When these questions were posed to two different groups of biomedical scientists (mixed grades) as part of the London Regional Transfusion Committee BMS Empowerment days, they caused a great deal of discussion, with no consensus on some of the statements and questions. 

“Human factors in healthcare” is now part of the management vocabulary and can be described as “enhancing clinical performance through an understanding of the effects of teamwork, tasks, equipment, workspace, culture, organisation on human behaviour and abilities, and application of that knowledge in clinical settings.” 

In essence, addressing all those factors contributing to mistakes happening (competing priorities, system failures, and so on). 

One way to look at human factors is by using a framework, such as the SHEEP model, which helps consider all the contributing factors: 

  •  Systems: Culture, IT systems, information flow, organisation flow, improvement models 
  •  Human interaction: team dynamics, conflict, leadership, behaviours of others, communication 
  •  Equipment: equipment failures, lack of consumables, user issues, non-consumables (analysers, monitors) 
  •  Environment: location, interruptions, physical, safety, ergonomics 
  •  Personal: external influences, problems based on who you are, pathology, physiology, attitudes, behaviour, emotion.

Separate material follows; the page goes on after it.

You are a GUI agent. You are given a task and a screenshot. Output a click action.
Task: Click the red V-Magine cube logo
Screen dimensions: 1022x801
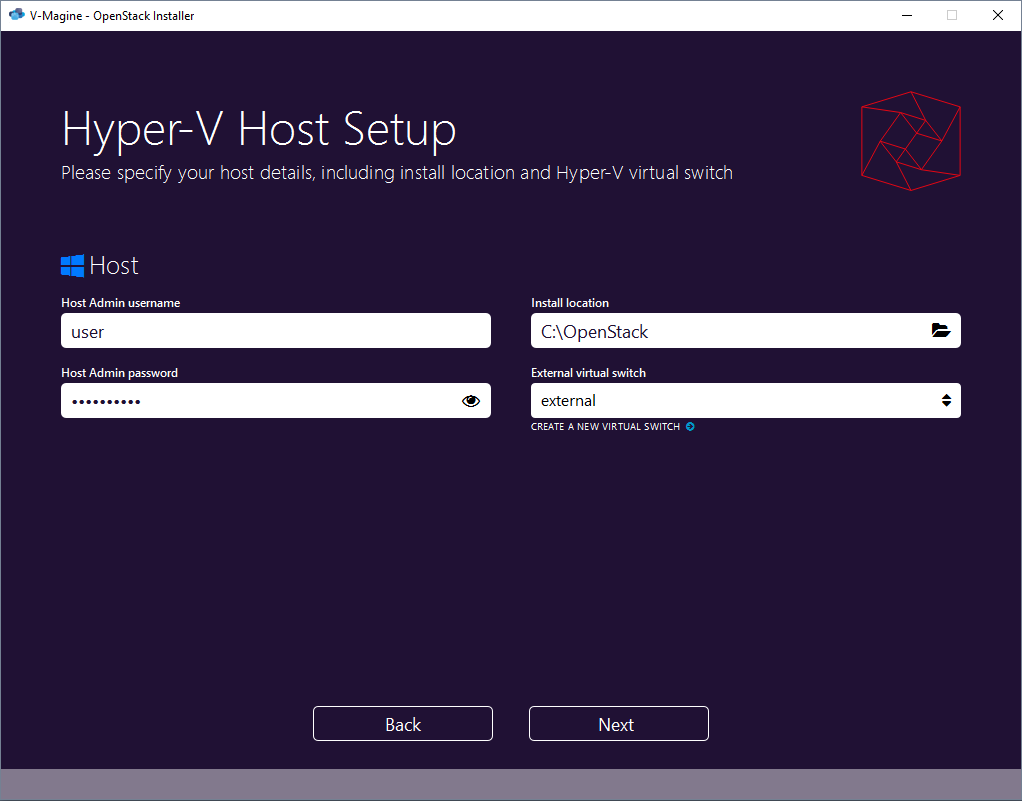(x=910, y=140)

Other considerations when reviewing the topic of WBITs include barriers to help prevent the error happening. This was clearly shown in the Swiss Cheese model, which illustrates the levels of defence, and considers active errors, latent conditions and the fact that when the holes line up, mistakes can happen. 

Examples of barriers in sample taking may include the use of bedside PDAs to scan wristbands and print the sample label in real-time. Or the two-sample rule, which ensures the patient does not receive an incorrect ABO blood component based on the risk the first sample taken might be a WBIT. 

There is no magic solution to prevent WBITs. If there was, every Transfusion Practitioner in the land would have adopted it. The well-worn path of up-to-date policies, comprehensive training and education, patient identification awareness campaigns (for staff and patients) and ongoing incident reporting, both locally and externally, to Serious Hazards of Transfusion (SHOT), remain our best weapons. 

However, next time you get a WBIT in the laboratory, just remember that a long list of contributing factors may have led to it happening. Then start updating the LIMS, finding the patient, finding the person who made the error, asking for a repeat sample…   

Rachel Moss is a Transfusion Practitioner at Great Ormond Street Hospital for Children NHS Foundation Trust, London.